April 04 2001
Securitizing receivables involves the sale of a pool of receivables to a dedicated special purpose vehicle (SPV). The purchase is financed by the issuance of securities. Repayment of principal and payment of interest due under the securities are made with the cash flow generated by the assigned receivables. The word 'securitization' describes this transformation of receivables into securities.
French legislation on securitization was implemented by the act of December 23 1988 and the decree of March 9 1989. This legislation created the Fonds Commun de Créances (FCC), SPVs exclusively dedicated to securitization transactions. The FCC does not have a legal personality but is characterized as a co-ownership of receivables among unit holders. An FCC is created by two founders. The management company is a commercial company licensed by the Commission des Opérations de Bourse. It is responsible for managing the FCC and represents it in its dealings with third parties and in any legal proceedings, both as plaintiff and as defendant.
The other founder is the depositary, which is a credit institution with its registered office in France. It is responsible for the custody of the FCC's assets, and for monitoring compliance of the management company's decisions with the legislation and the FCC regulations.
The transfer of receivables to an FCC is one of the easiest ways to assign receivables under French law.
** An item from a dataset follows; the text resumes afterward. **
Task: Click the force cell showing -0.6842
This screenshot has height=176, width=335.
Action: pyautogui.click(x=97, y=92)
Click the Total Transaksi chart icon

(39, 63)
It is effected by the originator delivering an acte de cession de créances to the management company of the FCC. The receivables are identified on this document and the transfer becomes effective on the date indicated on the document at the time of its delivery. There is no need to notify the assigned debtors. Such delivery automatically effects the transfer to the FCC of the security interests attached to the receivables without the need for further formalities. In accordance with the legislation, this means of transfer gives rise to a 'true sale', and therefore permits off-balance sheet treatment for the originator, without the risk that a court may recharacterize the transfer as a loan.
In addition, the FCC is a tax-transparent vehicle (exempt from income tax or indirect taxation such as value added tax (VAT) or registration duties) and is recognized by rating agencies as a bankruptcy remote vehicle.
During the last two years French legislation has been amended several times in order to make the FCC an ideal vehicle for the securitization of trade receivables.
Until 1998 only credit institutions, the Caisse des Dépôts et Consignations and insurance companies were allowed to assign their receivables to an FCC. Before then companies that wished to securitize their receivables had to either use offshore securitization SPVs or transfer their receivables to a credit institution. This in turn securitized the receivables in accordance with the FCC legislation. A 1998 amendment now allows companies to securitize their receivables directly to an FCC.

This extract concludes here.